The petitioners request that parliament enact Bill C-225, an act to amend the Marriage Act and the Interpretation Act to define in statute that a marriage can only be entered into between a single male and a single female.

Controlled Drugs And Substances Act November 27th, 1998

moved for leave to introduce Bill C-458, an act to amend the Controlled Drugs and Substances Act (trafficking in a controlled drug or substance within five hundred metres of an elementary school or a high school).

Mr. Speaker, my bill would amend the Food and Drugs Act and the Narcotic Control Act to impose minimum prison sentences of one year for a first offence and two years for a further offence in cases where a person is convicted of trafficking in a controlled or restricted drug or a narcotic within 500 metres of an elementary school or a high school.

Drug abuse is destructive to our youth and to society, and drug related crimes have been estimated as the source of 85% of all criminal activity in Canada.

My bill is in the interest of all Canadians and our youth in particular. It is my hope that this House will support it.

(Motions deemed adopted, bill read the first time and printed)

Standing Committee On The Environment And Sustainable Development November 27th, 1998

Mr. Speaker, this week the government showed enormous contempt for the Canadian taxpayer.

It has been the tradition in the House that the minister be called before the appropriate committee to be questioned on the money allocated for the respective departments.

In the fall ministers appear to answer questions on the supplementary estimates, which are additions to their budgets late in the fiscal year.

In the case of the Ministry of the Environment this additional expenditure amounts to $46 million. When opposition members called for the environment minister to appear before the environment committee, the government used its majority to vote down this motion.

What happened to accountability? What happened to tradition in the House? By refusing to allow the minister to appear the government showed not only contempt for the Canadian taxpayer and for the principles of an open, responsible democracy, it renounced one of the traditions of the House.

It raises a question. What is the government trying to hide in this $46 million expenditure?

Senator Selection Act November 26th, 1998

Mr. Speaker, as is often the case, the Liberals missed much of the point of my bill. They were talking about a triple E Senate. I was talking about one of the Es of a triple E Senate, the elected part. That is the part that can be done today without any constitutional change.

I was amazed at the Conservative member who said that it cannot be done without a constitutional change. It has been done. It was done with Stan Waters. It is doable. But for the Liberals, basically, it is all or nothing. We have seen the nothing part. We have seen the nothing part for basically 100 years from consecutive governments on that side of the House.

My bill addresses only the elected part.

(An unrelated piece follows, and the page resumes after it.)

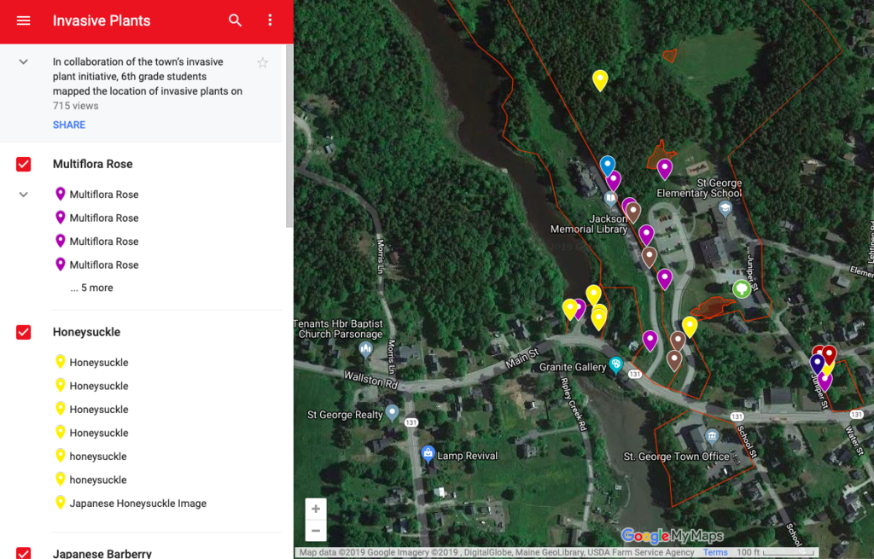874x559 pixels.
Task: Click the search icon in the red toolbar
Action: click(235, 20)
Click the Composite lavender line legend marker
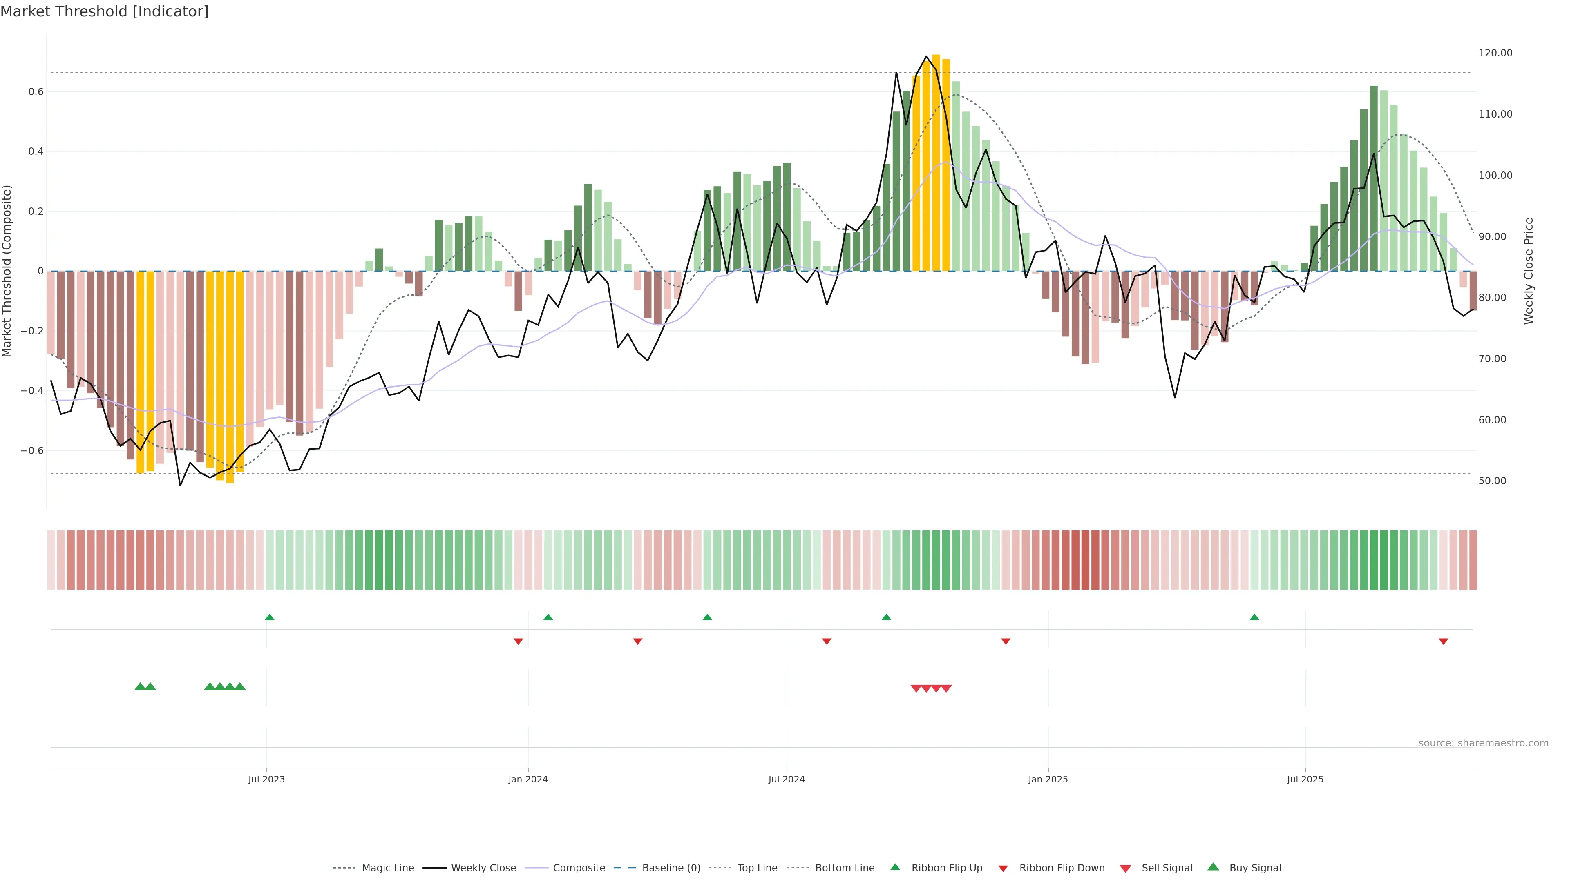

It means that senators would be elected and accountable to the people who sent them there, instead of the political party that sent them there.

It does not fix all of the problems. As the member from the NDP said, most Canadians would rather get a stick in the eye than have constitutional change. I understand that. Canadians are not ready for constitutional change. I agree with that. But this part, the elected part, could be done today.

Let us fix it in short bursts, rather than wait to do it all at once. We have seen that it was not done by the accord, and it will not be done by this government. Let us do it in bits and pieces and fix it, so we are crawling before we move. Fix it bit by bit, but at least we should have some political will in this House to attempt to fix it, rather than the rhetoric that we have been hearing from members across the floor. The bottom line is, they do nothing.

I believe my bill is doable. It has been proven to be doable by elections already held in Alberta. I would suggest that we move forward.

Finally, Mr. Speaker, I would ask for unanimous consent that my bill be deemed votable.